*** Data for this exercise ***

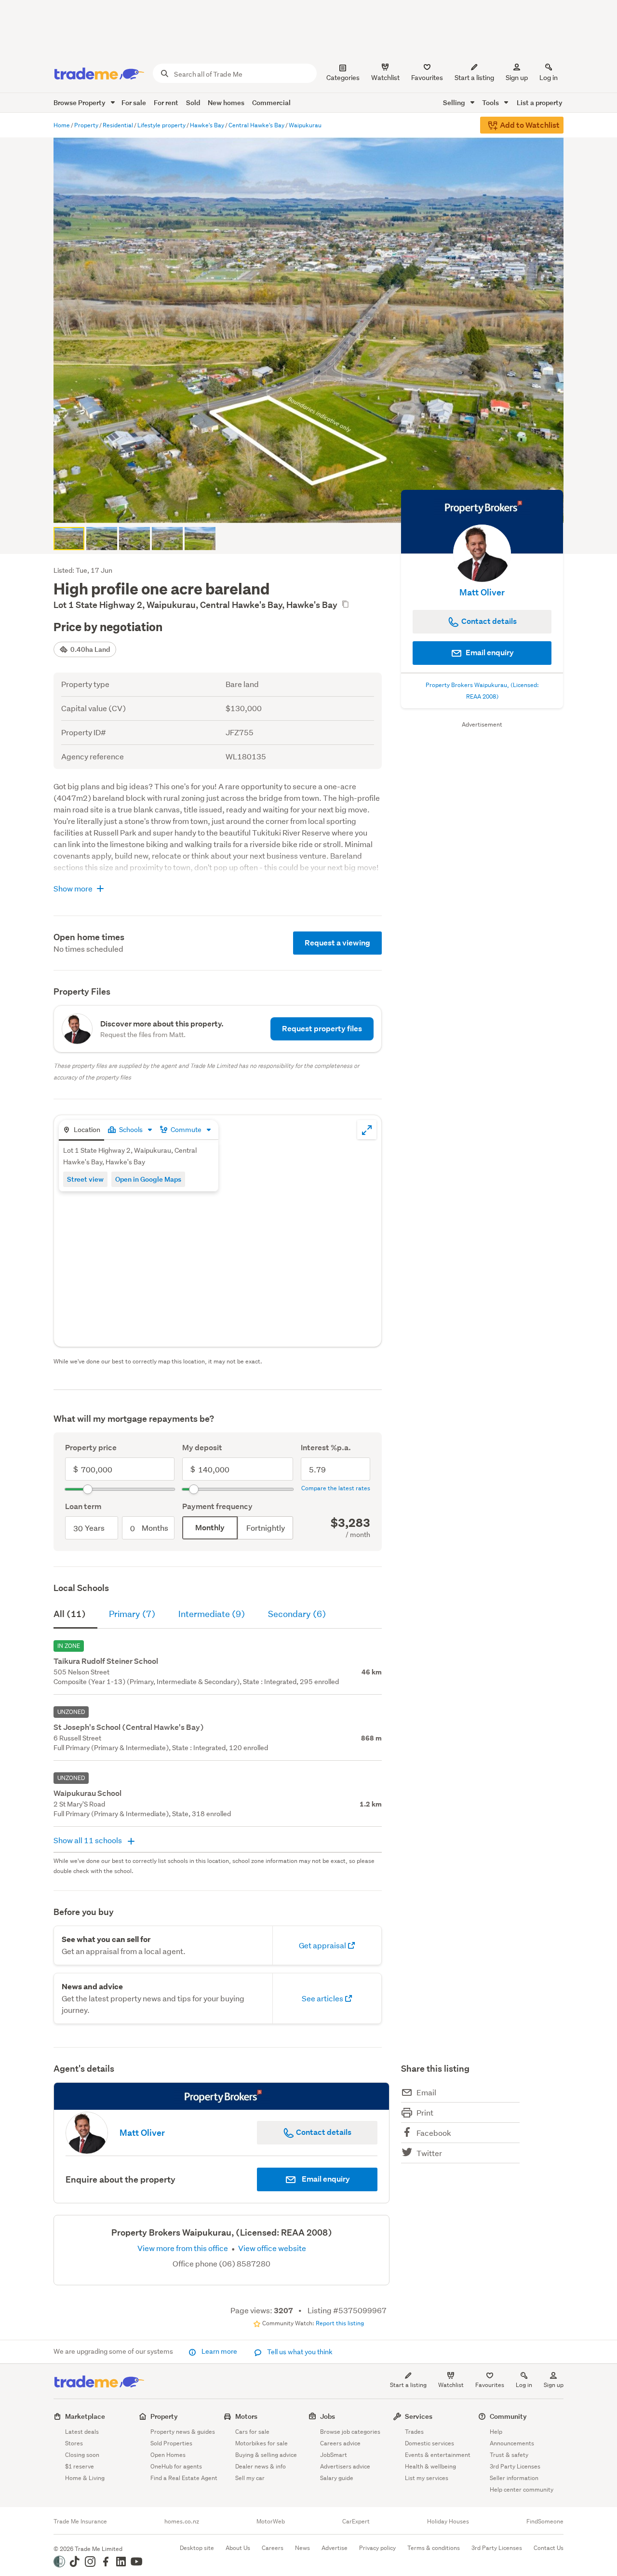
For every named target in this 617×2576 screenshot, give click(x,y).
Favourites (489, 2385)
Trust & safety (509, 2455)
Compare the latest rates (335, 1488)
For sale (133, 102)
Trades (414, 2432)
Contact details (323, 2132)
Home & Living (85, 2478)
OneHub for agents (176, 2466)
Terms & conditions (433, 2548)
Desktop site (197, 2548)
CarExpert (356, 2521)
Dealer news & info (260, 2466)
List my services (426, 2478)
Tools (491, 102)
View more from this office (183, 2248)
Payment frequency (217, 1506)
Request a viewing (337, 943)
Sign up (517, 77)
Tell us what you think (299, 2351)
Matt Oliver (482, 592)
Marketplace (85, 2416)
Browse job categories (350, 2432)
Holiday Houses (448, 2521)
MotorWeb (270, 2521)
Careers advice (340, 2443)
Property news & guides (182, 2432)
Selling (455, 102)
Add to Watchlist (529, 125)
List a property (540, 102)
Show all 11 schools (88, 1840)
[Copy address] (345, 604)
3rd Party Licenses (515, 2466)
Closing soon (82, 2455)
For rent (166, 102)
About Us (238, 2548)
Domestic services (429, 2443)
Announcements (512, 2443)
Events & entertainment (437, 2455)
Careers (272, 2548)
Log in (548, 77)
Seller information (514, 2478)
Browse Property (80, 102)
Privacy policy (377, 2548)
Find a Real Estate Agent (183, 2478)
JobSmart (333, 2455)
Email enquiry (489, 652)
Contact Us (548, 2548)
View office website (271, 2248)
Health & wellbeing (430, 2466)
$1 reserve (79, 2466)
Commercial (271, 102)
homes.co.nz (181, 2521)
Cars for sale (252, 2432)
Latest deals (82, 2432)
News (302, 2548)
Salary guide (336, 2478)
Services (418, 2416)
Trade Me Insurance (80, 2521)
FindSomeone (544, 2521)
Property (164, 2416)
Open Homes (168, 2455)
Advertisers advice (345, 2466)
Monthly (210, 1528)
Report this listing (340, 2323)
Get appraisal (323, 1945)
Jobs (327, 2416)
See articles (323, 1998)
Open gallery (314, 507)
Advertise (335, 2548)
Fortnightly (265, 1528)
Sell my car (250, 2478)
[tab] (81, 1130)
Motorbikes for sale (261, 2443)
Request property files (322, 1029)
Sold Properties (171, 2443)
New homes (226, 102)
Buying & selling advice (266, 2455)
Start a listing (408, 2385)
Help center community (521, 2489)
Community (508, 2416)
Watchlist (451, 2385)
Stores (74, 2443)
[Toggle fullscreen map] (366, 1129)
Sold (193, 102)
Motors (246, 2416)
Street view (85, 1179)
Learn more (219, 2351)
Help (496, 2432)
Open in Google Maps (148, 1179)
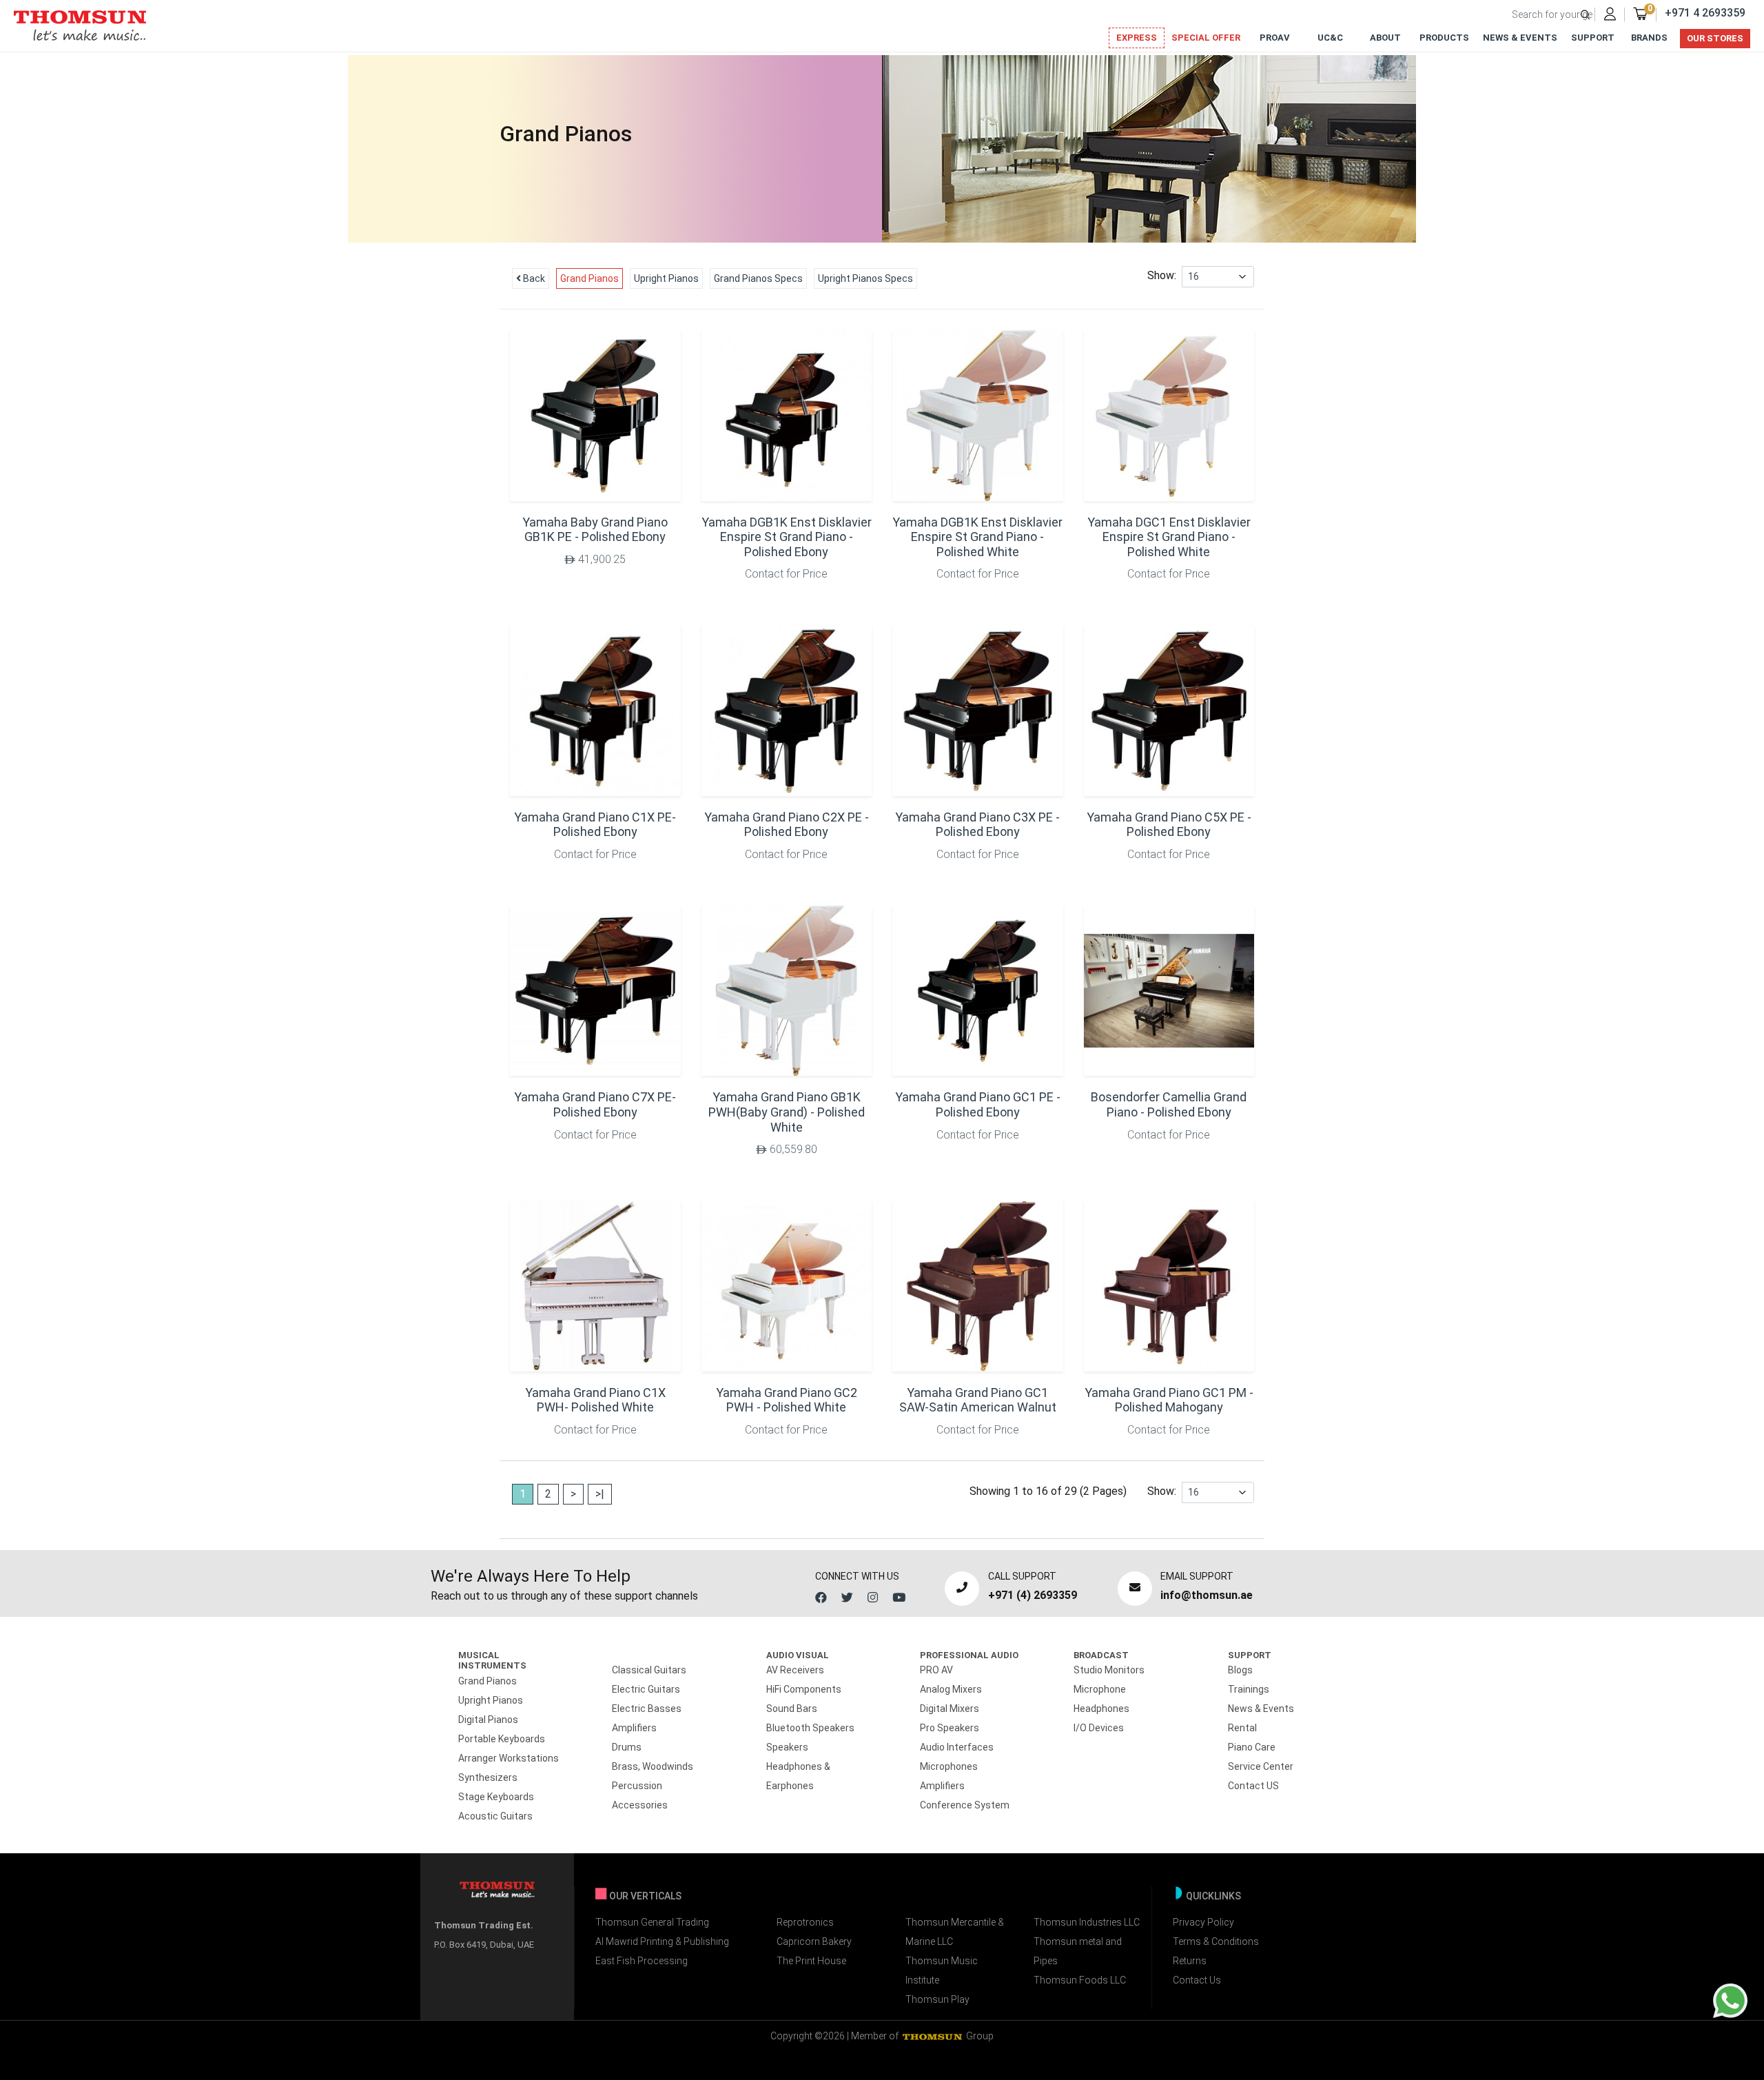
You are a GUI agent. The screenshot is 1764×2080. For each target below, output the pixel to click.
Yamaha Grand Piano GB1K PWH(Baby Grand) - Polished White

*** End of Data for this exercise ***

**Assignment**
Only the line with "Tell us what you think (299, 2351)" and those preceding it, back to the first line of the entries, should be repeated exactly, without pictures.

**Result for this task**
For every named target in this 617×2576 screenshot, give click(x,y).
Favourites (489, 2385)
Trust & safety (509, 2455)
Compare the latest rates (335, 1488)
For sale (133, 102)
Trades (414, 2432)
Contact details (323, 2132)
Home & Living (85, 2478)
OneHub for agents (176, 2466)
Terms & conditions (433, 2548)
Desktop site (197, 2548)
CarExpert (356, 2521)
Dealer news & info (260, 2466)
List my services (426, 2478)
Tools (491, 102)
View more from this office (183, 2248)
Payment frequency (217, 1506)
Request a viewing (337, 943)
Sign up (517, 77)
Tell us what you think (299, 2351)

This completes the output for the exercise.